“I’m glad someone was, somewhere.”

“Lots of people. Big crowds. All singing and dancing.”

“I didn’t see the news.”

“This all was six hours ago. The time difference.”

“They’re probably still at it.”

“They had sledgehammers.”

“They’re allowed. Their half is a free city. We spent forty-five years keeping it that way.”

“Pretty soon we won’t have an enemy anymore.”

I tried the coffee. Hot, black, the best in the world.

“We won,” I said. “Isn’t that supposed to be a good thing?”

“Not if you depend on Uncle Sam’s paycheck.”

She was dressed like me in standard woodland camouflage battledress uniform. Her sleeves were neatly rolled. Her MP brassard was exactly horizontal. I figured she had it safety-pinned in back where nobody could see. Her boots were gleaming.

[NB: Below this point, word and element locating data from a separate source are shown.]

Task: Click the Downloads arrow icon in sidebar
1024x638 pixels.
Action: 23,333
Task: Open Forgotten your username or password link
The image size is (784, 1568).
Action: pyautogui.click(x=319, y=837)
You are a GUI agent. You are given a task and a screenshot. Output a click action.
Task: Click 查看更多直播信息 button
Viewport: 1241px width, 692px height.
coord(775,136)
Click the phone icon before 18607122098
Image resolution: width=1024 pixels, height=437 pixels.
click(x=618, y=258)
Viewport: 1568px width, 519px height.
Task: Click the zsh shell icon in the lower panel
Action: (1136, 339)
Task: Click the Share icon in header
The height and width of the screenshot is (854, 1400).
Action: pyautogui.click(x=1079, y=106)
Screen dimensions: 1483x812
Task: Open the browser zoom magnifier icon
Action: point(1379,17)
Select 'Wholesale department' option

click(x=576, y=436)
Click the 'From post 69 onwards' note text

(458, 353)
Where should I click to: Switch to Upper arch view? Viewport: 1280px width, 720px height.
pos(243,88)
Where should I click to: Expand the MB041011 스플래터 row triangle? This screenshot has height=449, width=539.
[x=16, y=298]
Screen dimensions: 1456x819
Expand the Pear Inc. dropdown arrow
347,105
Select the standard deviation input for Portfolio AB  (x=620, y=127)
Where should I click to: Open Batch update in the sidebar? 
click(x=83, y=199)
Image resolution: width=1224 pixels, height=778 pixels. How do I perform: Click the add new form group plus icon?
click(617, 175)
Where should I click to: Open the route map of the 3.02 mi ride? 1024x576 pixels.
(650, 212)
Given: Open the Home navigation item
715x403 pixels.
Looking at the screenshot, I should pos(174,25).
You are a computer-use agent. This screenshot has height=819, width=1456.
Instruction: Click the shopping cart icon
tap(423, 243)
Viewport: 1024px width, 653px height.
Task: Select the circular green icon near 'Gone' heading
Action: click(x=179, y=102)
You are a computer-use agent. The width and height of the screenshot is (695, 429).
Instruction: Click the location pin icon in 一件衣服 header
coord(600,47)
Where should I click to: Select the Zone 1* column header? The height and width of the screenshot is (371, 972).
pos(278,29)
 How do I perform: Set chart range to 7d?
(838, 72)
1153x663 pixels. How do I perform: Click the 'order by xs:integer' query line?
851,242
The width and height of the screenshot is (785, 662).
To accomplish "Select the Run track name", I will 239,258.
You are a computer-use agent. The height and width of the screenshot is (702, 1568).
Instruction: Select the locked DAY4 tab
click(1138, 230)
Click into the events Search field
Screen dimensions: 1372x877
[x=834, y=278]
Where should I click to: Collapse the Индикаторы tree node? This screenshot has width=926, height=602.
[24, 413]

“You got any desert camos?” I asked her.

“Never been to the desert,” she said.

“They changed the pattern. They put big brown splotches on it. Five years’ research. Infantry guys are calling it chocolate chip. It’s not a good pattern. They’ll have to change it back. But it’ll take them another five years to figure that out.”

“So?”

“If it takes them five years to revise a camo pattern, your kid will be through college before they figure out force reduction. So don’t worry about it.”

“OK,” she said, not believing me. “You think he’s good for college?”

“I never met him.”

She said nothing.

“The army hates change,” I said. “And we’ll always have enemies.”

She said nothing. My phone rang again. She leaned forward and answered it for me. Listened for about eleven seconds and handed me the receiver.

“Colonel Garber, sir,” she said. “He’s in D.C.”

She took her mug and left the room. Colonel Garber was ultimately my boss, and although he was a pleasant human being it was unlikely he was calling eight minutes into New Year’s Day simply to be social. That wasn’t his style. Some brass does that stuff. They come over all cheery on the big holidays, like they’re really just one of the boys. But Leon Garber wouldn’t have dreamed of trying that, with anyone, and least of all with me. Even if he had known I was going to be there.

“Reacher here,” I said.

There was a long pause.

“I thought you were in Panama,” Leon Garber said.

“I got orders,” I said.

“From Panama to Fort Bird? Why?”

“Not my place to ask.”

“When was this?”

“Two days ago.”

“That’s a kick in the teeth,” he said. “Isn’t it?”

“Is it?”

“ Panama was probably more exciting.”

“It was OK,” I said.

“And they got you working duty officer on New Year’s Eve already?”

“I volunteered,” I said. “I’m trying to make people like me.”

“That’s a hopeless task,” he said.

“A sergeant just brought me coffee.”

There was another pause. “Someone just call you about a dead soldier in a motel?” he asked.

“Eight minutes ago,” I said. “I shuffled it off to headquarters.”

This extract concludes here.